Nach Angaben der Schwester hatte sie 1912 nach dem Tod ihres damaligen Verlobten einen Suizidver-such gemacht, die Kugel steckte noch in der Lunge. Sie fand nach dem Tod des Mannes Arbeit als Näherin in einem großen Konfektionsgeschäft. Seit Beginn 1936 stärkere Beschwerden (Kropf), Ängste wegen vorgeschlagener Operation. In die Arbeit zurückgekehrt, konnte sie die geforderte Stückzahl nicht mehr schaffen und wurde entlassen. Das KH Augsburg, in das sie eingeliefert wurde, überwies sie in die HuPA Kf.

Behandlung in Kaufbeuren
Am 23.10.36 wurde ein Dauerschlaf mit Somnifen eingeleitet, der bis zum 3.11. dauerte.
Es wird in der Krankenakte mehrfach notiert, sie habe Halluzinationen, wie beispielsweise: dass sie ein Angebot vom Führer habe, sie müsse eine Rede halten, sie höre Stimmen.
5.12.36 Einleitung einer Insulinbehandlung, 4.12. Unterbrechung des Insulinschocks. Brustwickel, Solvochin, Sympatol-Injektion.
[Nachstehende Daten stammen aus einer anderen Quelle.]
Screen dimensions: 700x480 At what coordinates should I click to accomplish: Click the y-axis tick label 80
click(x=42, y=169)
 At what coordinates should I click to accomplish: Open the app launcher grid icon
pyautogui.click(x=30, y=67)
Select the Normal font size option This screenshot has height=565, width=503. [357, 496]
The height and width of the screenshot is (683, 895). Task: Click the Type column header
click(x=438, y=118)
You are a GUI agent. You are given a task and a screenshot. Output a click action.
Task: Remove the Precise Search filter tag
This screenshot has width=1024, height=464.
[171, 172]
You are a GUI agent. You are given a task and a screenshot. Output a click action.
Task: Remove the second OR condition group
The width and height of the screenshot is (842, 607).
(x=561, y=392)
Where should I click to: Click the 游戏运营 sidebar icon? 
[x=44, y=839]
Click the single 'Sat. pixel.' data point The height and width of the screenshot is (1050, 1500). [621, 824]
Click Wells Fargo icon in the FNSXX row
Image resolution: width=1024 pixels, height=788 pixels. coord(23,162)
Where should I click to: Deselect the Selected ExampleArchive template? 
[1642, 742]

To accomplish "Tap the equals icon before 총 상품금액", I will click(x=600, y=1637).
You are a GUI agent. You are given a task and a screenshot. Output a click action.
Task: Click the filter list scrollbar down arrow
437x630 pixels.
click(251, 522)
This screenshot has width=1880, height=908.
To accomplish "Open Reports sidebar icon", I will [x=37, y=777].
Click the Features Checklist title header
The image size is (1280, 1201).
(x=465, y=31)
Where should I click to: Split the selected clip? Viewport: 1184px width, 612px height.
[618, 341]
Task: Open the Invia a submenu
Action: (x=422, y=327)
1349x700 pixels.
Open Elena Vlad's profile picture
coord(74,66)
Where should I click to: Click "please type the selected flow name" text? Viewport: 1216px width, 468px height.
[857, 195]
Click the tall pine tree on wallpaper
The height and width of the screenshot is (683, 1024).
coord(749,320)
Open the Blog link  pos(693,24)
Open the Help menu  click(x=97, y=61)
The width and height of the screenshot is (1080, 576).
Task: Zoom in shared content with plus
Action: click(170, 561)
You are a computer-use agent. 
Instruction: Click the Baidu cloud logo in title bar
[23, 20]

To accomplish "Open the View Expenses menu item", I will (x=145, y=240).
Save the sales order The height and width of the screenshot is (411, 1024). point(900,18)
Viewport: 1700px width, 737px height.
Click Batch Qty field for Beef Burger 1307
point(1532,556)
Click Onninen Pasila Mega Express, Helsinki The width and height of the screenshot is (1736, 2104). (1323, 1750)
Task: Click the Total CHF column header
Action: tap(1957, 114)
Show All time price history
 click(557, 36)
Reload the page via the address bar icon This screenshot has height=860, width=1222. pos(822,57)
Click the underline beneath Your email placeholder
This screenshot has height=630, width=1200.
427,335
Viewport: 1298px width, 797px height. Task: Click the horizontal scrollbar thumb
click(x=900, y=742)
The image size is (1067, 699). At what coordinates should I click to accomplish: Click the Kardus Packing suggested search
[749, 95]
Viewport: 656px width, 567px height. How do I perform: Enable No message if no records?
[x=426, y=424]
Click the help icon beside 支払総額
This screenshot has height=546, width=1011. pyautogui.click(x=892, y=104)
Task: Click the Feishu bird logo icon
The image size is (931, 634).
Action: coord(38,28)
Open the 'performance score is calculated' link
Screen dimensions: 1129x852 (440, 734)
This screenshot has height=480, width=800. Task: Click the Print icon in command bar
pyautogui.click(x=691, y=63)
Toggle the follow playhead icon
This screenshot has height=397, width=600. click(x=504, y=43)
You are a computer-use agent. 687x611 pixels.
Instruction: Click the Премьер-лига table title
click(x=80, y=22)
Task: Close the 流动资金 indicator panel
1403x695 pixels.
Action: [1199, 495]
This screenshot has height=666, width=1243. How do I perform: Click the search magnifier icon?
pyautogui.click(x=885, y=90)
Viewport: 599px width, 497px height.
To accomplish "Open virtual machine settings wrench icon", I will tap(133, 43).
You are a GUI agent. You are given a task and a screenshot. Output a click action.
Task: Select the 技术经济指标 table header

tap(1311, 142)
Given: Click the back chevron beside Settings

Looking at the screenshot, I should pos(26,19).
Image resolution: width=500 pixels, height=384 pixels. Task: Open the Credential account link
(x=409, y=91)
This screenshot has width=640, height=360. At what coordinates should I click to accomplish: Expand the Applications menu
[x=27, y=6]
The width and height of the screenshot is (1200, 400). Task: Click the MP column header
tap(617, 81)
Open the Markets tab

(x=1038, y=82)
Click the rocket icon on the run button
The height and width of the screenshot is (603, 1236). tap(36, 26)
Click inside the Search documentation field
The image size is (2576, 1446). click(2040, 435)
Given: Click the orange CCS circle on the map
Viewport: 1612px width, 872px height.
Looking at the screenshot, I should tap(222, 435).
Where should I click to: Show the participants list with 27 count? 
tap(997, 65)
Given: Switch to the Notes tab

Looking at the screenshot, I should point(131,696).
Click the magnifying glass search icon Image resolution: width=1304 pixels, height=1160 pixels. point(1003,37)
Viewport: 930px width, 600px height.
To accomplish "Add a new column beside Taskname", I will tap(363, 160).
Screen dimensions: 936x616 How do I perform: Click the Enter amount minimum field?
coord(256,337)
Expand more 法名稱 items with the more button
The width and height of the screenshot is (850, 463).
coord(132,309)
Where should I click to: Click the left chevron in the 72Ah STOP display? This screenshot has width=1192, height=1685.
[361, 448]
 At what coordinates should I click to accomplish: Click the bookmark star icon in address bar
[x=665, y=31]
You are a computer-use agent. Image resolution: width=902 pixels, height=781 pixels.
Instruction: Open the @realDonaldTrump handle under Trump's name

Nach ihrer Entlassung wohnt sie bei ihrer Schwester. Als sie aber unsinnige Einkäufe macht und Handwerker bestellt, die gar nicht gebraucht wurden, wird sie wieder ins Krankenhaus Augsburg eingeliefert und von dort nach Kaufbeuren überwiesen.
Sie verleitet dort angeblich am 16.5.37 eine andere Patientin „zu einem gemeinsamen, heimtückischen Angriff auf die Pflegerin“ und wird von Abt. E3 auf Abt. G3 verlegt. Sie bekommt dort eine Injektion von „Mo-Scop“ (Morphin-Scopolamin).
7.9.1938: „Hob heute wieder eine Mitkr. im Garten über die Mauer. Bekam 3 Std. nasse Einpackung.“
1940 [als die Krankenmorde an nicht Arbeitsfähigen beginnen] wird mehrfach notiert, dass sie „zur Arbeit nicht verwendet werden“ kann. Sie zerkratzt sich viel.
Verlegung nach Irsee
Am 2.9.1940 wird sie nach Irsee [= Pflegeanstalt, dort höhere Sterberate] verlegt.
Dort wird am 20.9.1940 notiert: „Brütet über Stunden im Stupor“. [Stupor = lat. Dummheit, Stumpfsinn]
1941: „Kaum zur Arbeit brauchbar“.
1942: „Wird mit Nähen beschäftigt, auch mit allerlei Hausarbeiten, dabei willig und brauchbar.“
18.5.1943: „Drangvolle Unruhe“. „Zerkratzt sich oft die Haut im Gesicht und am Körper“.
Juli 1944: „Liegt seit 2 Wochen zu Bett, schläft viel, stupurös“.
27.7.44: „Exitus. Sektion ergab in beiden Unterlappen Entzündung und Infiltration. Bemerkenswert: bei der Durchschneidung des linken Unterlappens war an der Oberfläche das gut eingenarbte Geschoss von dem Suicidversuch 1912. Todesurs.: Bronchopneumonie.“
Auf der Gewichtsliste ist für Juni 1944 „55 kg“ eingetragen.

Literatur zu den genannten Medikamenten:
Somnifen: Literaturangabe: M. Müller, Die Dauernar-kose mit Somnifen in der Psychiatrie. Ein Überblick, in: Zeitschrift für die gesamte Neurologie und Psychiatrie, Dez. 1925, Volume 96, Issue 1, pp 653-682.
Solvochin: Karl Nissen, Die Behandlung der Lungenentzündung mit Solvochin-Calcium, Thieme, 1935.
Sympatol: G. Kuschinsky, Untersuchungen über Sympatol, einen adrenalinähnlichen Körper, in: Naunyn-Schmiedebergs Archiv für experimentelle Pathologie und Pharmakologie, 1930, Volume 156, Issue 1, pp 290-308
Morphin-Scopolamin: Beruhigungsmittel.